Napoleon Movie Review

In a few images, you can see him attempting to dry his wet eyes, but you’ll never know what truly sparked that love. Was it out of love for Josephine? It appears unclear.

The way Scott deftly switches up the action in the screenplay. Smoothly transitioning from Napoleon on the battlefield to him at home with Josephine. It is what really makes Napoleon a non-exhausting viewing. It’s chaotic as well, but it gives a break from the images of bloodshed and testosterone.

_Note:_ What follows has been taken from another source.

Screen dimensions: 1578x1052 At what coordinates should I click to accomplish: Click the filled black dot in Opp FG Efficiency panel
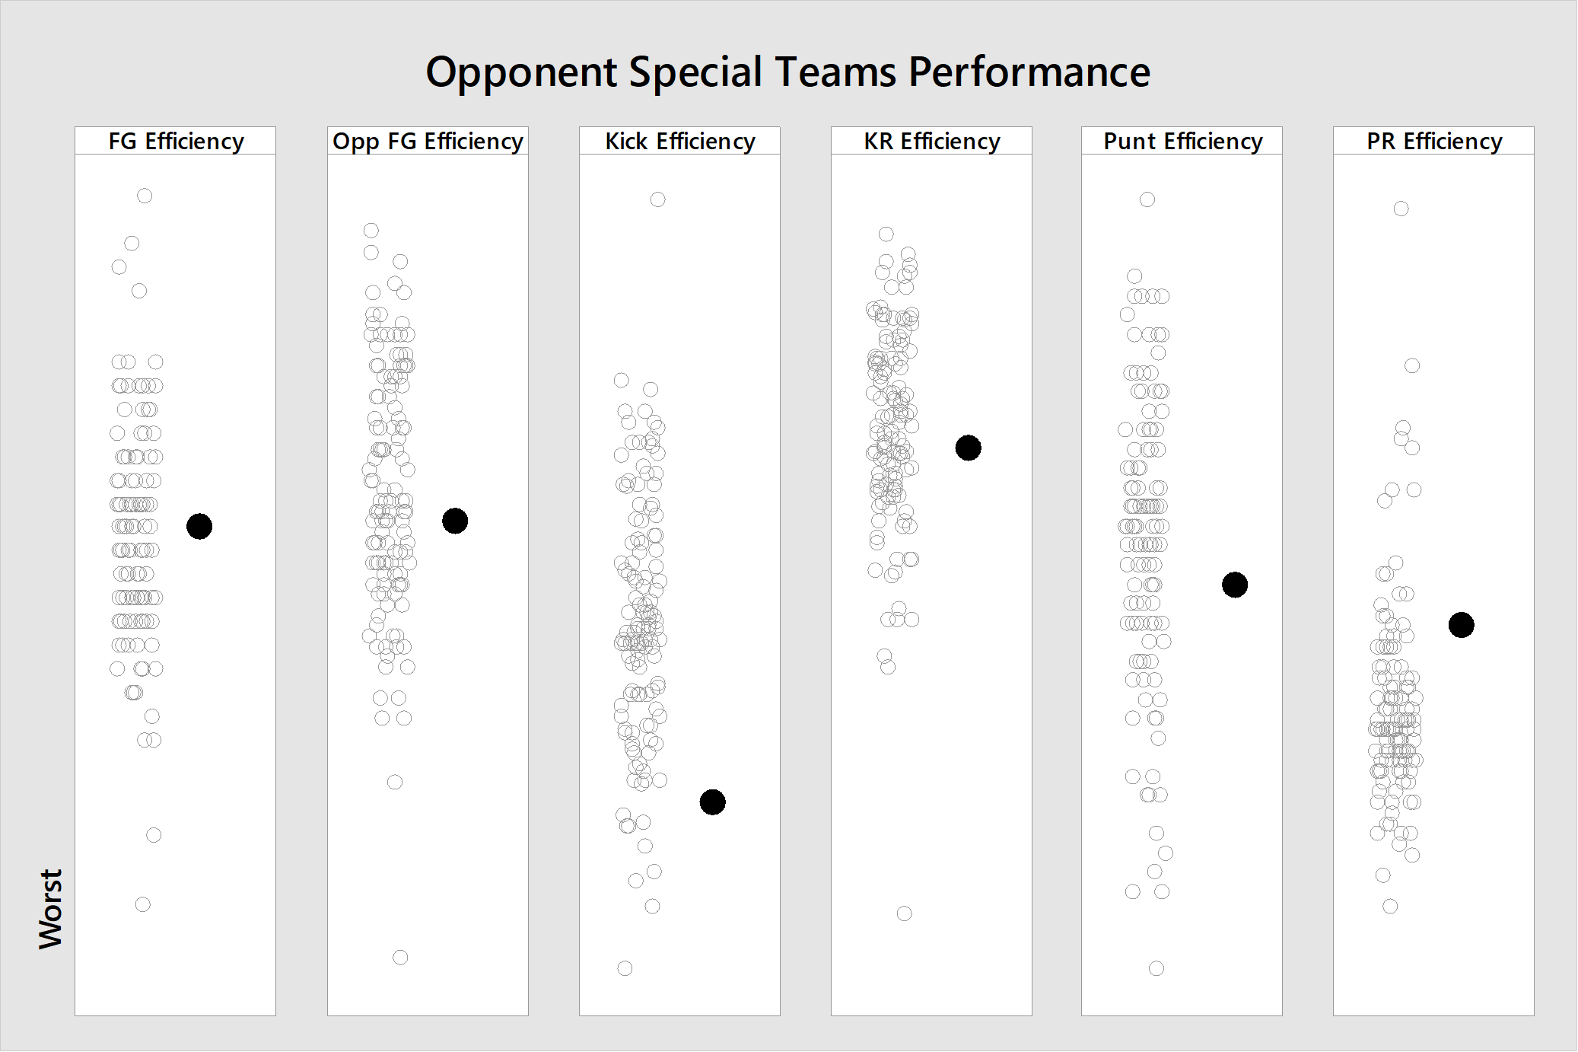455,521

Joaquin Phoenix’s portrayal of Napoleon is amazing. It’s one of those performances that makes you both cringe and cheer. Vanessa is stunning in every photo. It should be mentioned that, in contrast to previous historical dramas, the dubbing, impressions, and dialect all feel appropriate.

The soundtrack is engrossing and never overpowers the screen. The period settings and costumes are exquisite and really enhance the viewing experience. Although Scott does a good job at making Napoleon enjoyable to watch. Still, there isn’t enough substance for you to devote your time to it. It seems unfinished for some reason, with a few gaps in between.